As previous research has found support for a distinction between a sensory and an affective dimension of pruritus (6, 9, 10), we had specifically planned to explore the possible underlying factor structure of the ISS component 2, which consists of six pruritus descriptors. Our results confirmed that this ISS component consists of two underlying sub-components: a sensory and an affective pruritus component. Furthermore, the affective pruritus dimension appeared to be a considerably stronger predictor of depressive symptoms, anxiety, and pruritus-related QoL impairment than the sensory dimension. In addition, significant between-diagnosis group differences were found for the affective pruritus sub-component, but not for the sensory component. Taken together, this supports the construct validity of a multidimensional pruritus severity measure, and suggests that a distinction between these two dimensions or sub-components should be taken into consideration in future adjustments of the ISS.
A few other instruments assessing pruritus perception have been published. The Eppendorf itch questionnaire (32) measures pruritus severity using a traditional visual analogue scale (VAS), 80 different descriptors, and 50 items concerning time course, topographic information, and scratch behaviour. While the multi-dimensional approach is similar to that of the ISS, the very large number of items and the 30 min required to complete the form makes it impractical for use in clinical settings. Another, recently published instrument is the brief 5-D itch scale (33), which measures duration, intensity, change over time, disability, and distribution. While brief and practical, and covering several aspects, this scale lacks the qualitative descriptors of the sensory and affective aspects of pruritus perception.

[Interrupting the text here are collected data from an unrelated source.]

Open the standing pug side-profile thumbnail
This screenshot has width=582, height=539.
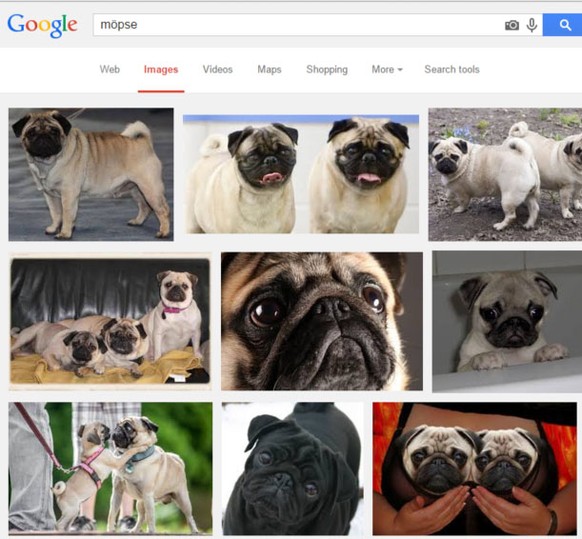pyautogui.click(x=91, y=174)
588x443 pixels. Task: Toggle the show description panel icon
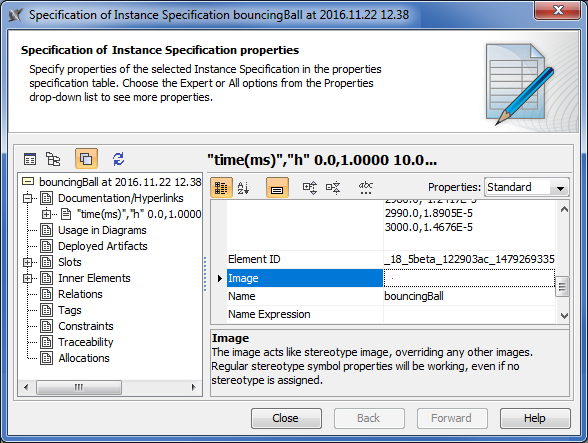[277, 188]
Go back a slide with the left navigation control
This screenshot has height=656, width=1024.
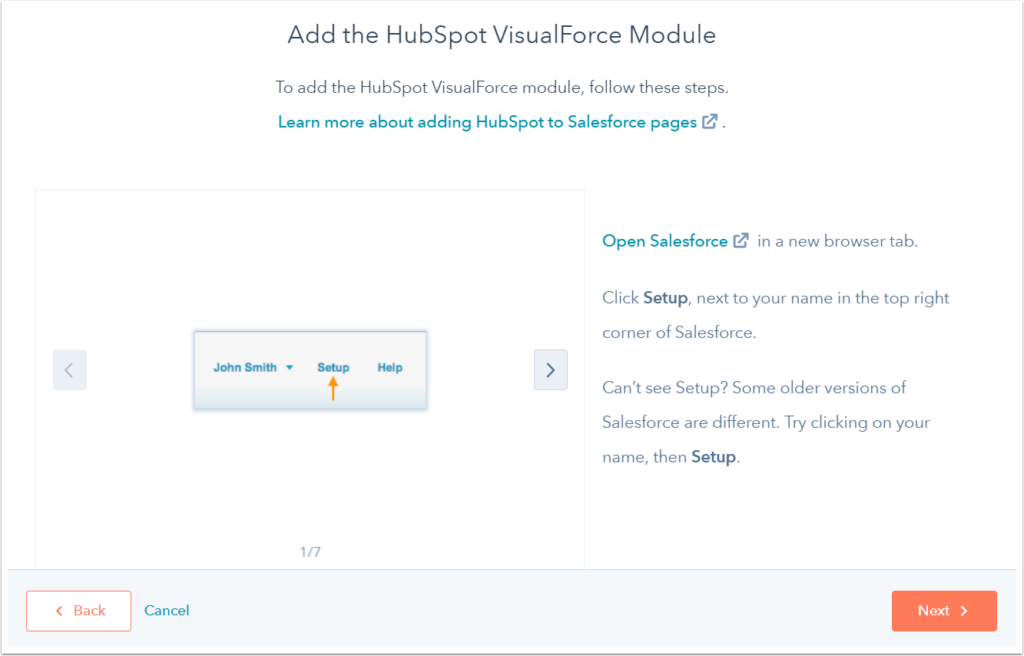pyautogui.click(x=69, y=369)
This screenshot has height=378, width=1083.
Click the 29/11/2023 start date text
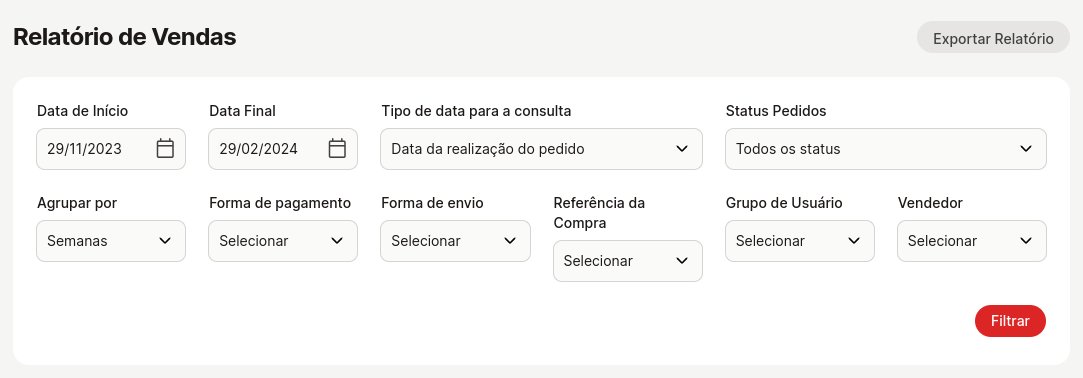[x=84, y=149]
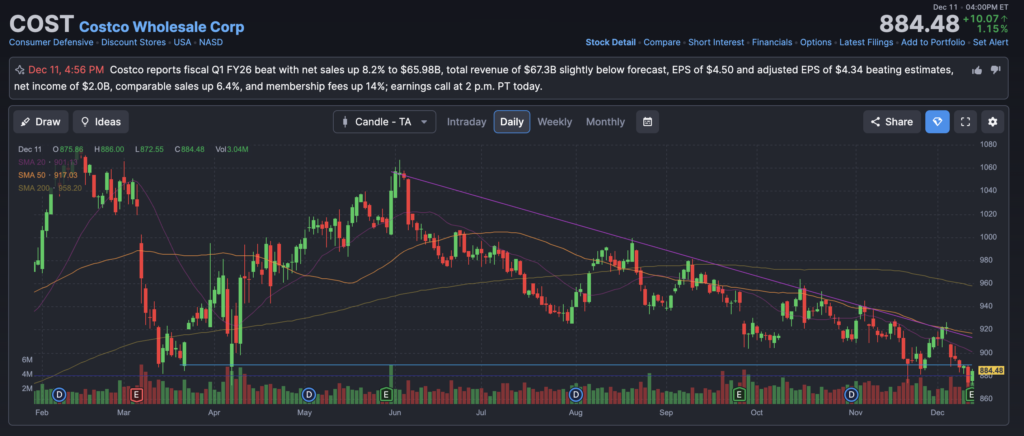
Task: Click the dividend marker in early February
Action: (58, 395)
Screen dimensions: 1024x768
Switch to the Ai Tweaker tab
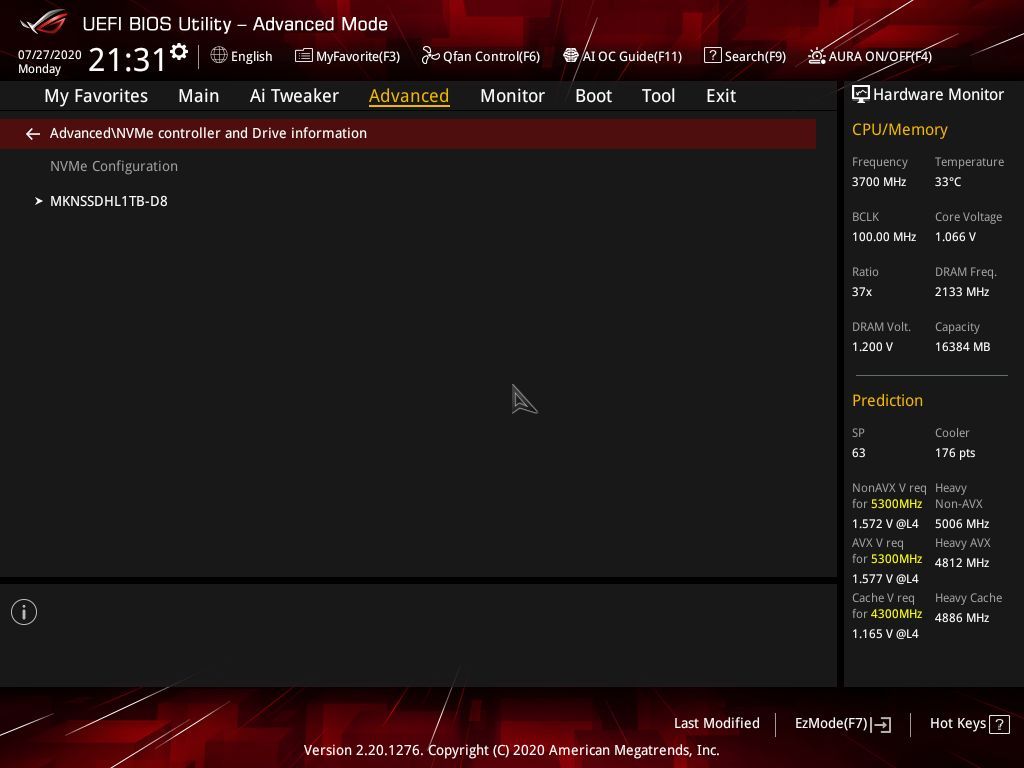click(x=294, y=96)
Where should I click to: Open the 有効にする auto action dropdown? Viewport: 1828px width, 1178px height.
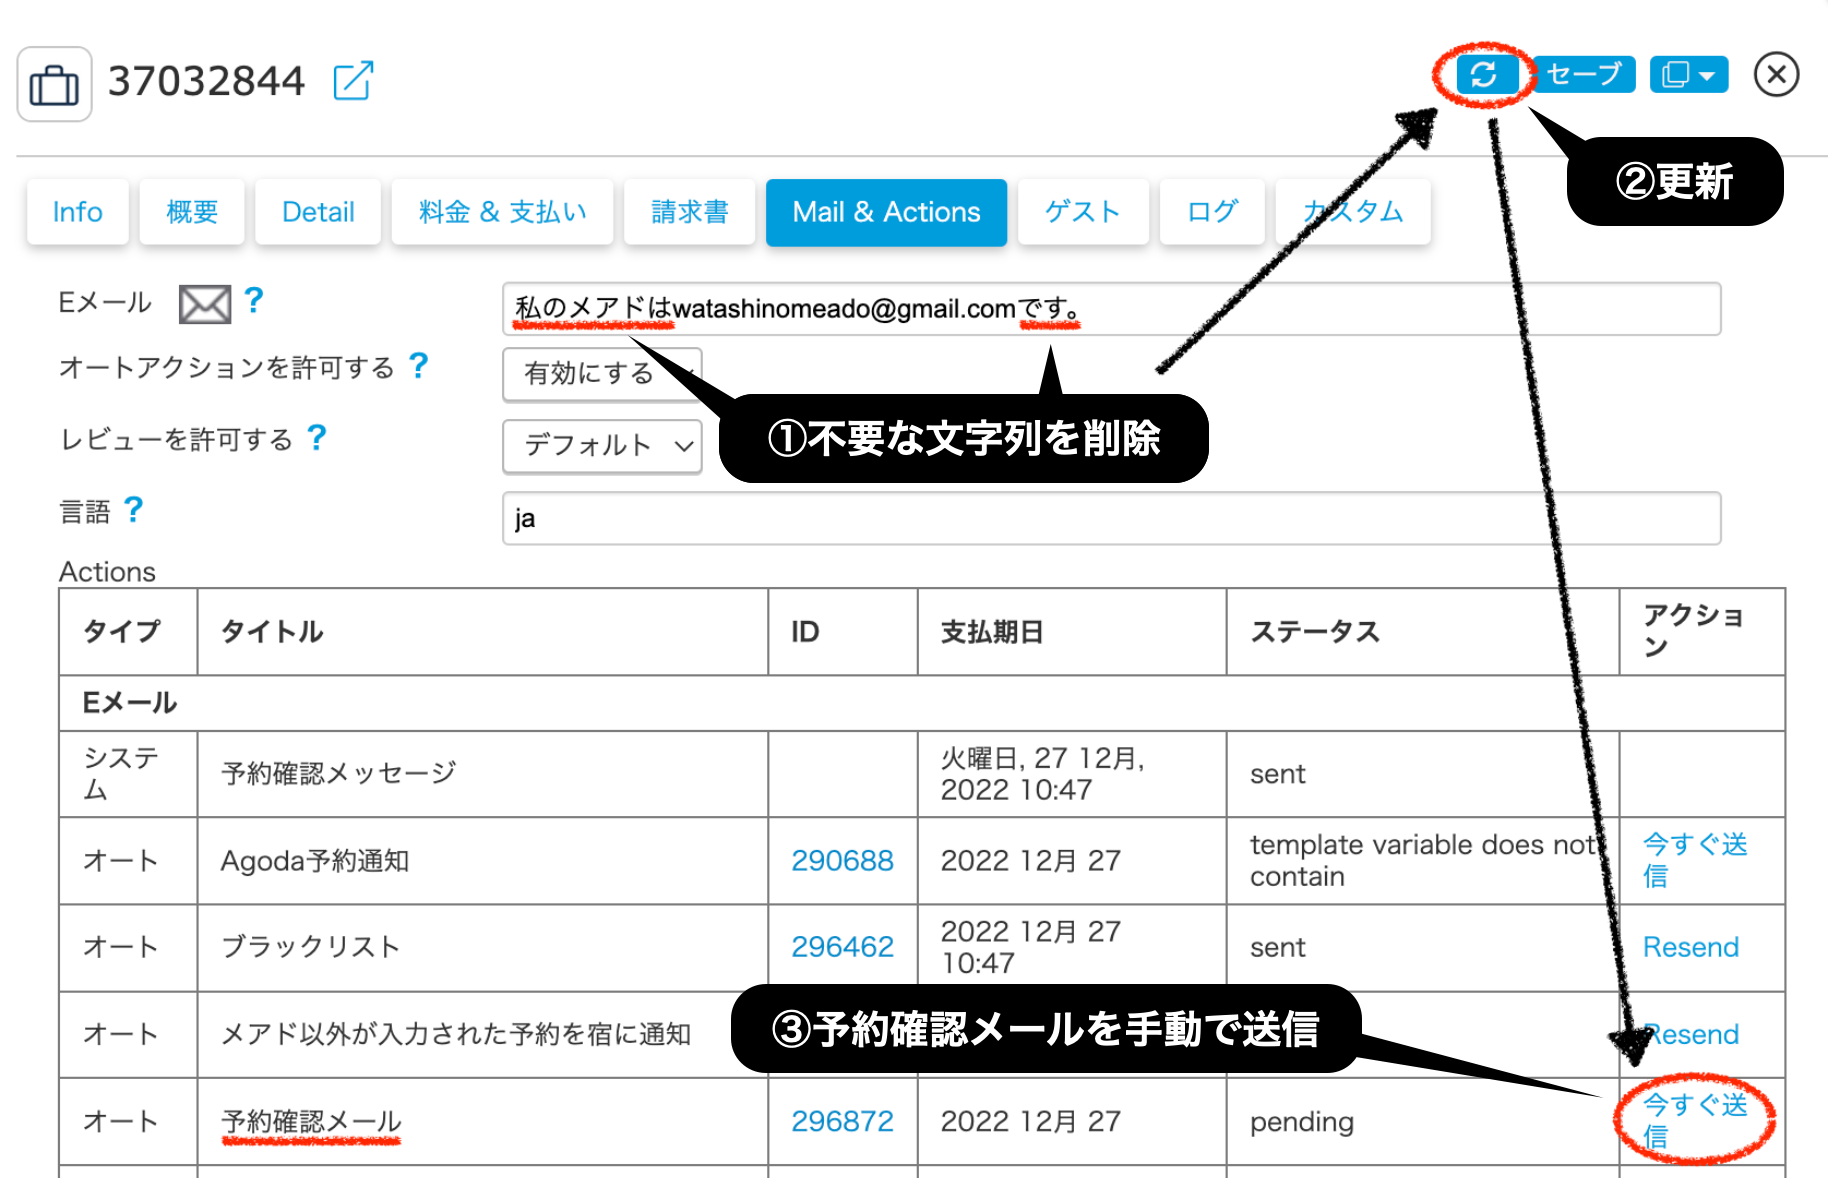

In conclusion, the results provide preliminary support for the Danish adaptation of the ISS as a reliable and valid measure of pruritus severity. However, a number of limitations of the present study should be noted. First, the study is based on a relatively small sample of convenience, limiting the generalizability of the results. Secondly, the study is cross-sectional, and the validity of the modified QoL measure used in lack of a designated pruritus-related QoL measure is unclear. Finally, the stability and sensitivity of the instrument remains to be investigated in larger representative samples assessing pruritus severity over time and in clinical trials.